Ron Cihuatan has successfully completed their three years in the business & now starting the fourth year of their flagship brand Cihuatán Rum and the fourteenth of their distillery. Bevroute asked them the three key aspects that they discovered on their journey to success.
The road of a startup is full of challenges. If you don’t have the passion for your project, overcoming setbacks and motivating yourself (and your team!) through tough times might prove to be next to impossible for the long haul. Your passion will carry you through endless pitches, failed meetings, and the infinite surprises that will surely come. It will also give you the strength to develop all the different skills that a startup requires – management, marketing, production, accounting, IT and more.
Your passion will also nurture the kind of relationship all spirits consumers want: they want to feel that the creators of what they’re drinking care – about their product, the customer, and is committed to their success. At Cihuatán Rum we’re proud to be making our rum exclusively in El Salvador. We use only Salvadoran sugarcane. We make our rum by hand. We waited over a decade to start bottling our first rums. It might not be the “cheapest” way to manufacture a spirit, but it helps us guarantee quality in every single sip. It shows that we care.

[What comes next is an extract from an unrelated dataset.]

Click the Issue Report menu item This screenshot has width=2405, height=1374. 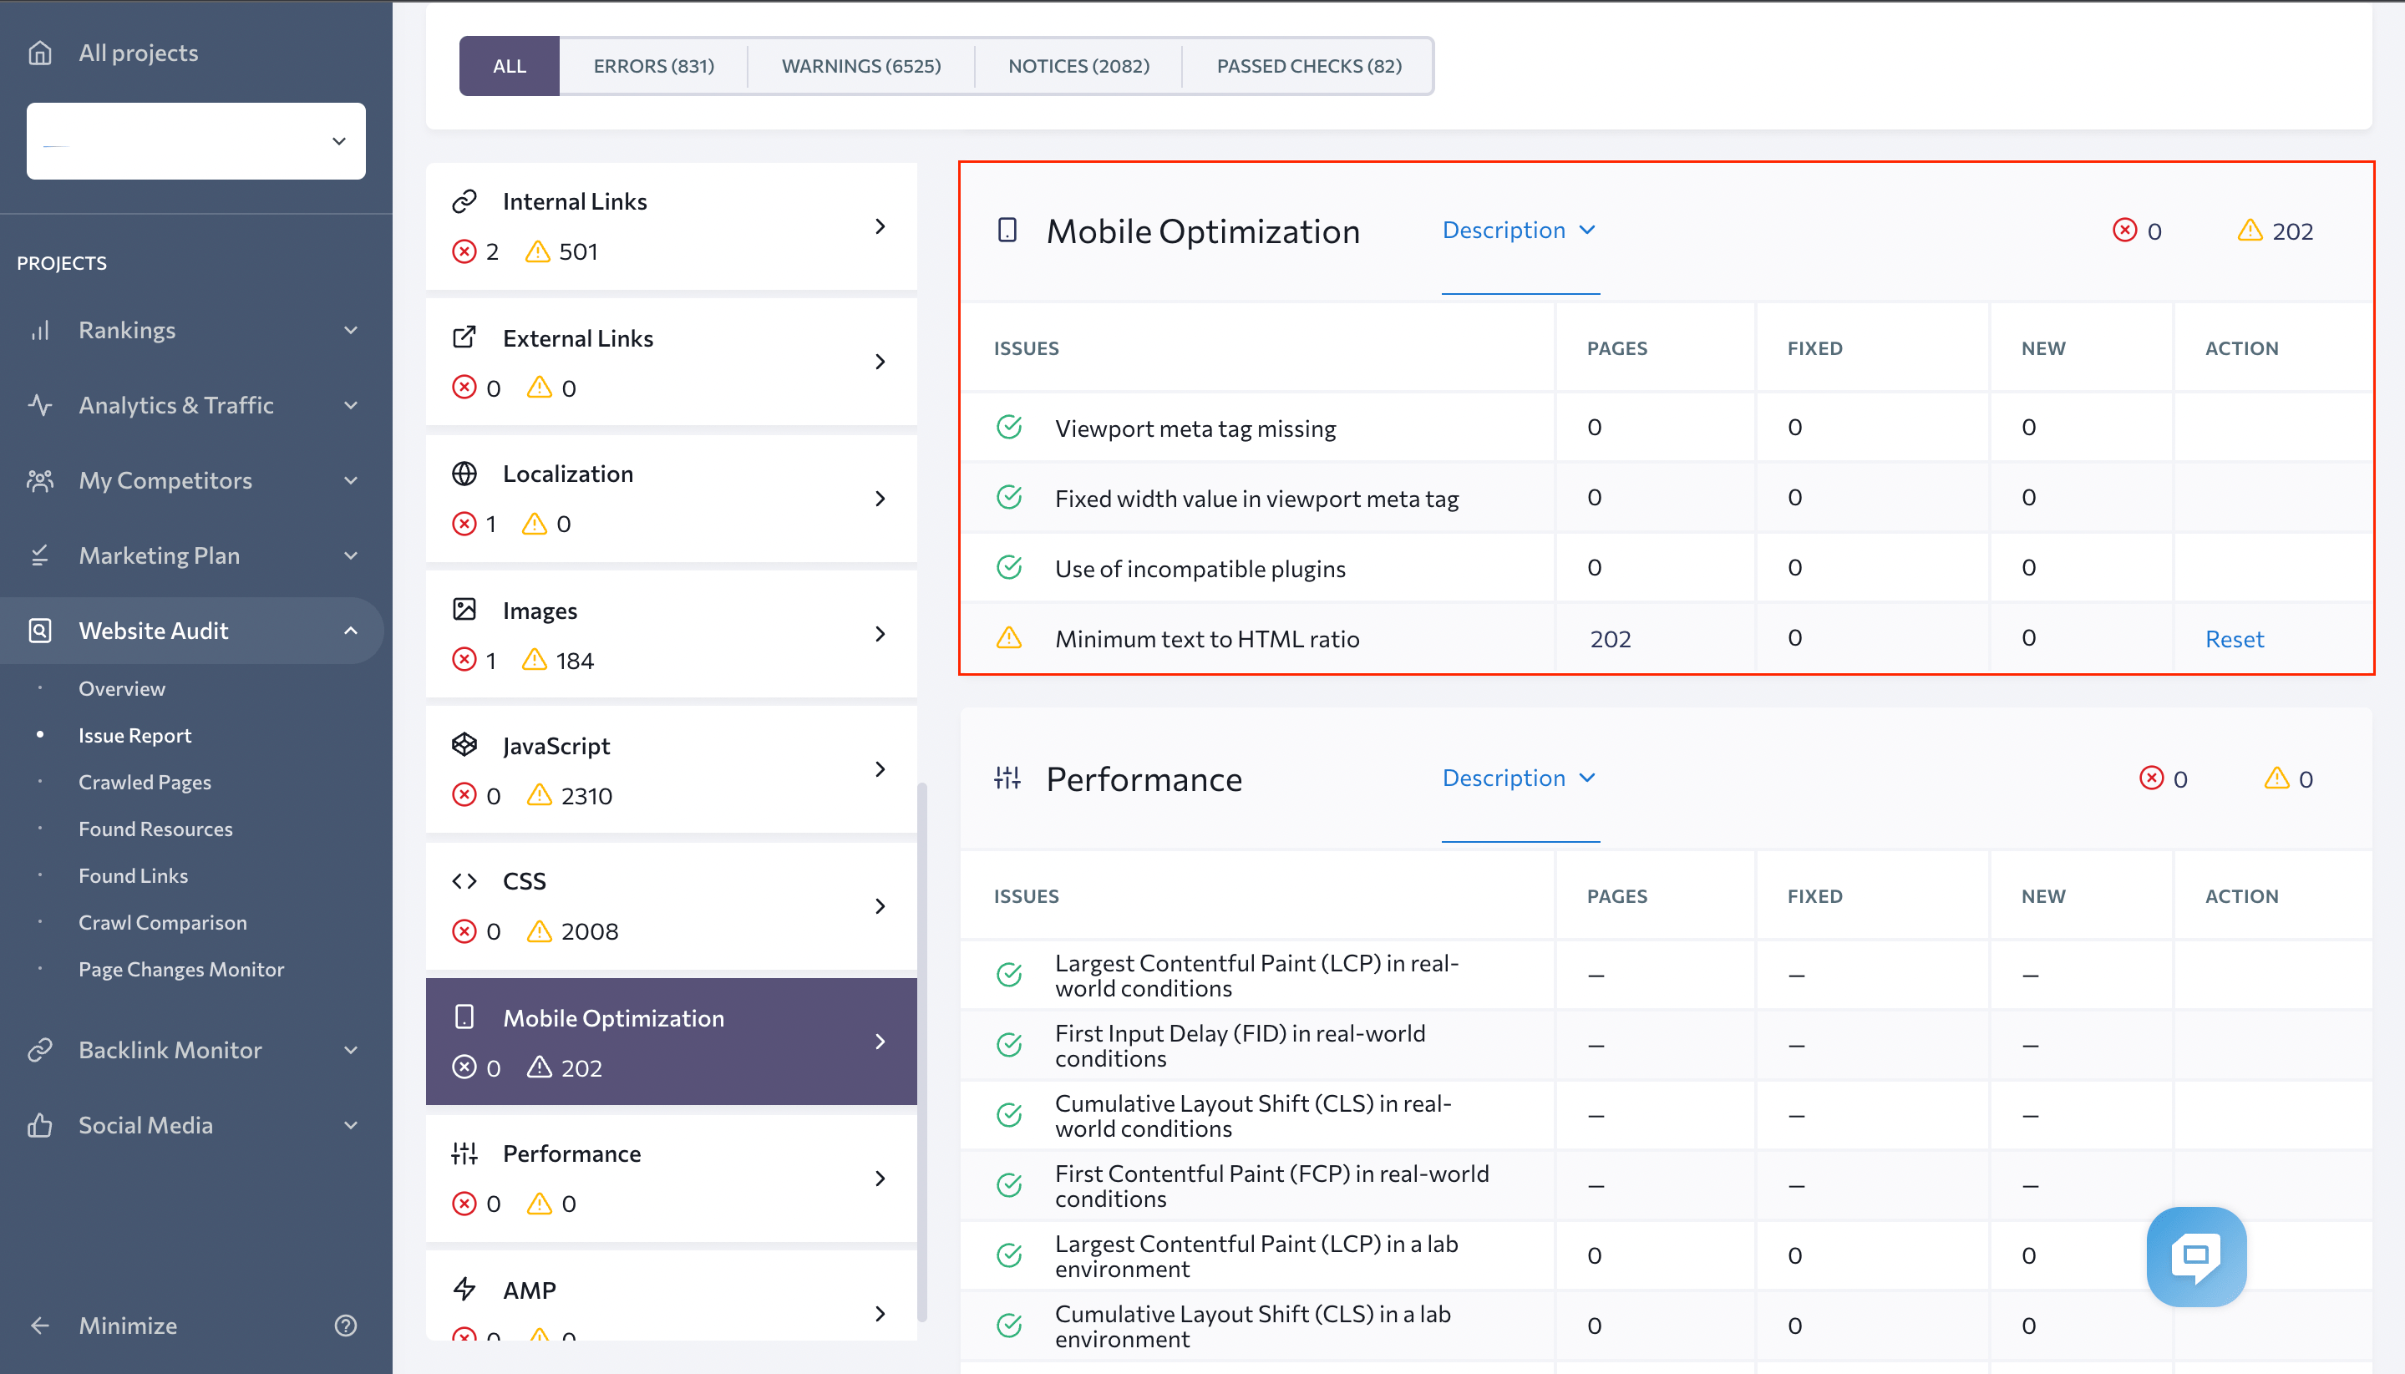(x=135, y=735)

2.YOU ARE YOUR BIGGEST COMPETITOR
It’s crucial to get an understanding of where you fit into the market, but constantly chasing others in your industry won’t set you apart. Strive to find out what makes your spirit unique. There are now thousands of rum brands in the market, yet that did not intimidate us. We set out to make the first premium rum in one of the world’s smallest countries, with zero rum tradition, because that is exactly the story that sets us apart. Production skills can be learned, machinery can be bought, but you can’t buy a story like Ron Cihuatán’s. Find your unique value proposition, and make it your mission to improve on your personal best, not someone else’s.
The reason most startups fail isn’t from a lack of hard work or a great idea. One of the real downfalls is a lack of discipline where it truly counts: knowing your market, establishing a healthy corporate culture and planning a defense. Most startups only look to the offense, i.e. to push a product into the market. Yet, you must also be ready to defend your company against market changes, competitors, impossible legal requirements for export, and more. Get help. Even the largest corporations recruit experts. You need mentors to help you make smart choices and watch out for what matters.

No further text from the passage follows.